-- Work task --
Find the line containing "Task: Click the copyright notice text" in the records below. Copy exactly that line and each one after it, ending at the line containing "Task: Select the 1DE1E7h label on PO axis", and nothing more.

-- Record extracts --
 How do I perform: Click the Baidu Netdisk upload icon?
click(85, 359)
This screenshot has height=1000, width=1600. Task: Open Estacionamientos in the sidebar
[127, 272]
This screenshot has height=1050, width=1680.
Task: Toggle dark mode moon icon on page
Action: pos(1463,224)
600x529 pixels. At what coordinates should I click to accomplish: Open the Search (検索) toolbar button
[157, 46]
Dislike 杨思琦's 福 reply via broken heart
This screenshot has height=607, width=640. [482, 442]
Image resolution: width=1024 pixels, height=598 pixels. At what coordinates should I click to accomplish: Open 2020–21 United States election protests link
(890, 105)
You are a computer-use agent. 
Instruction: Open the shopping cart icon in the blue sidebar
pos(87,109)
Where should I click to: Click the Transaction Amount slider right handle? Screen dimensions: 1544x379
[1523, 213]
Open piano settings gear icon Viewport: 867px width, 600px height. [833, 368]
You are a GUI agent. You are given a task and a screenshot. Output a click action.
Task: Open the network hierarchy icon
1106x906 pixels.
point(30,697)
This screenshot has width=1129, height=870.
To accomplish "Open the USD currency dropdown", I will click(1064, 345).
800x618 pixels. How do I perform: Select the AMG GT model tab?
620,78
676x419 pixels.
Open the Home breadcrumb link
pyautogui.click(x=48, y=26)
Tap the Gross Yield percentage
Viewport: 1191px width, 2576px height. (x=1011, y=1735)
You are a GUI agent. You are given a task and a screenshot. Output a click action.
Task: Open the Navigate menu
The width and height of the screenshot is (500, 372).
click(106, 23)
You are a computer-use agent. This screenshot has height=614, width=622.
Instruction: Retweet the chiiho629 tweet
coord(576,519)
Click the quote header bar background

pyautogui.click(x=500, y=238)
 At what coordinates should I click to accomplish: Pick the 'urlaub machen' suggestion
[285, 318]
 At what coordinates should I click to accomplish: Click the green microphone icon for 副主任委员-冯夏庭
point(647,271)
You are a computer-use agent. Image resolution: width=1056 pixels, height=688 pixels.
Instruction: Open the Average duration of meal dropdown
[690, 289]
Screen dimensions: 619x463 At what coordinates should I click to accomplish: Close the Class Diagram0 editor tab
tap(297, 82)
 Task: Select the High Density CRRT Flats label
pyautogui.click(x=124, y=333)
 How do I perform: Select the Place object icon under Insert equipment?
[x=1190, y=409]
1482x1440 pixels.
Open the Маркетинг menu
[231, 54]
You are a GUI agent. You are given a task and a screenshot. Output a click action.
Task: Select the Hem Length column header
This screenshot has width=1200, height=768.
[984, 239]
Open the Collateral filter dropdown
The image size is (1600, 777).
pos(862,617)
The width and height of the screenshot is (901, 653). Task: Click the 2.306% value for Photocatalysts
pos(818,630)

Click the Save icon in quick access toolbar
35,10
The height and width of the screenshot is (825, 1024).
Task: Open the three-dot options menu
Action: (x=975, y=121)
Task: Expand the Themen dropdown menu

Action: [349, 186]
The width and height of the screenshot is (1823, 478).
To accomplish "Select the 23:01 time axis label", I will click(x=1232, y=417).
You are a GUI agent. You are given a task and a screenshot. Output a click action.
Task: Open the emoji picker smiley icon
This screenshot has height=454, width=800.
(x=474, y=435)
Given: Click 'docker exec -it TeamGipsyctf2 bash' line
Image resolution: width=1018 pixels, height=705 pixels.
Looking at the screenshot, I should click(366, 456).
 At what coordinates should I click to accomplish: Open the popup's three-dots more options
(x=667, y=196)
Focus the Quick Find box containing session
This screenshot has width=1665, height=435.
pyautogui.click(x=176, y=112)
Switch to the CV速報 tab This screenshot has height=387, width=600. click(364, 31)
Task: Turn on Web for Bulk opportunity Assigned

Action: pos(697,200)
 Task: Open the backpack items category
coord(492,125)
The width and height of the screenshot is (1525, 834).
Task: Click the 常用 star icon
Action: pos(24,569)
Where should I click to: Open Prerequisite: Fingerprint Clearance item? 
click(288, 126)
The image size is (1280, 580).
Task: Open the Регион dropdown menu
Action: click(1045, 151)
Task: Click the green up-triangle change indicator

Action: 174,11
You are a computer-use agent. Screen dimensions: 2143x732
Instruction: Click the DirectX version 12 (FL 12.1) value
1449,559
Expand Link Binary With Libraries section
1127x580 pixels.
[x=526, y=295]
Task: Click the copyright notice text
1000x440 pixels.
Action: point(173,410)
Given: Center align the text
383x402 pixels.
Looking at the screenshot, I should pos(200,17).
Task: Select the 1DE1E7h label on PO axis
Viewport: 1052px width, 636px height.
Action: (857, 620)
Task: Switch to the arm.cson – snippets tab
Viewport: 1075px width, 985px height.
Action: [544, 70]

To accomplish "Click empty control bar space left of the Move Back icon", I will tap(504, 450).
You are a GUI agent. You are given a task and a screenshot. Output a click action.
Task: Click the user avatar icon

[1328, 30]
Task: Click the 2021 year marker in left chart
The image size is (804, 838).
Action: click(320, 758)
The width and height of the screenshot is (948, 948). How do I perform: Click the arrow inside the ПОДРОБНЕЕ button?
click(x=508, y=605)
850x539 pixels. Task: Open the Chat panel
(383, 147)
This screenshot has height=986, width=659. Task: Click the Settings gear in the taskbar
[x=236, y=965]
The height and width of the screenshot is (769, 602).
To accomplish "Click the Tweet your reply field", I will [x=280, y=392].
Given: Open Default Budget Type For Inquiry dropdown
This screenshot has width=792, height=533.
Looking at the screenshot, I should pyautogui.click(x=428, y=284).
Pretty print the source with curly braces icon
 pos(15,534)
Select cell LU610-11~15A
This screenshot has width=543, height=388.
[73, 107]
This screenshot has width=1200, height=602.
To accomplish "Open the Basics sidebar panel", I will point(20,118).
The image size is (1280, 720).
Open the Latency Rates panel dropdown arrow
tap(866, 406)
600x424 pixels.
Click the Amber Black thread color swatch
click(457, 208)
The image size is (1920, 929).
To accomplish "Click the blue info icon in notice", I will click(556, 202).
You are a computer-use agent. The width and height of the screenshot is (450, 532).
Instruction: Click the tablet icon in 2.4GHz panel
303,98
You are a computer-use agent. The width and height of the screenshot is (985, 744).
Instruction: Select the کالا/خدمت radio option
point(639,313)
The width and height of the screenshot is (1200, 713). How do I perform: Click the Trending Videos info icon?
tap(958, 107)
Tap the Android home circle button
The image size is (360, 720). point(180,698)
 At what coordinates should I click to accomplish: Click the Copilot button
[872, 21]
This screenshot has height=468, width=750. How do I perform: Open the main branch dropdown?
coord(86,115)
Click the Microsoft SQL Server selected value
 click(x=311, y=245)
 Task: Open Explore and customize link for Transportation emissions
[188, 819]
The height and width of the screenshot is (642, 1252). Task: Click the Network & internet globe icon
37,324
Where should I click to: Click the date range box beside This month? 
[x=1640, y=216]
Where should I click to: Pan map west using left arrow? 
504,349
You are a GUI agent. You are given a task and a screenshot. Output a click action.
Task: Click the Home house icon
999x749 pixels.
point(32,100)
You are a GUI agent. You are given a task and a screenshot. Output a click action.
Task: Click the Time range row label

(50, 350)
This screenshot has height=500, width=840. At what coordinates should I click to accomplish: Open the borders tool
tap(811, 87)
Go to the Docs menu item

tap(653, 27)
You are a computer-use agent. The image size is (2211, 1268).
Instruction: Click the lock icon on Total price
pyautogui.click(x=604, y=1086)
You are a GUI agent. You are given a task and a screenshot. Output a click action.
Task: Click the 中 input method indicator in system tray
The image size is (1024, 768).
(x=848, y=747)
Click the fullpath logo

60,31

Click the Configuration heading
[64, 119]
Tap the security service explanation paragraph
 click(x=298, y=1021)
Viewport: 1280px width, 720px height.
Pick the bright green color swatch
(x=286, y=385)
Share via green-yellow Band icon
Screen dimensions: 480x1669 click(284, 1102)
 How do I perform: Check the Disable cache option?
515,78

-- Answer to the problem --
Task: Click the copyright notice text
1000x440 pixels.
Action: point(173,410)
Given: Center align the text
383x402 pixels.
Looking at the screenshot, I should pos(200,17).
Task: Select the 1DE1E7h label on PO axis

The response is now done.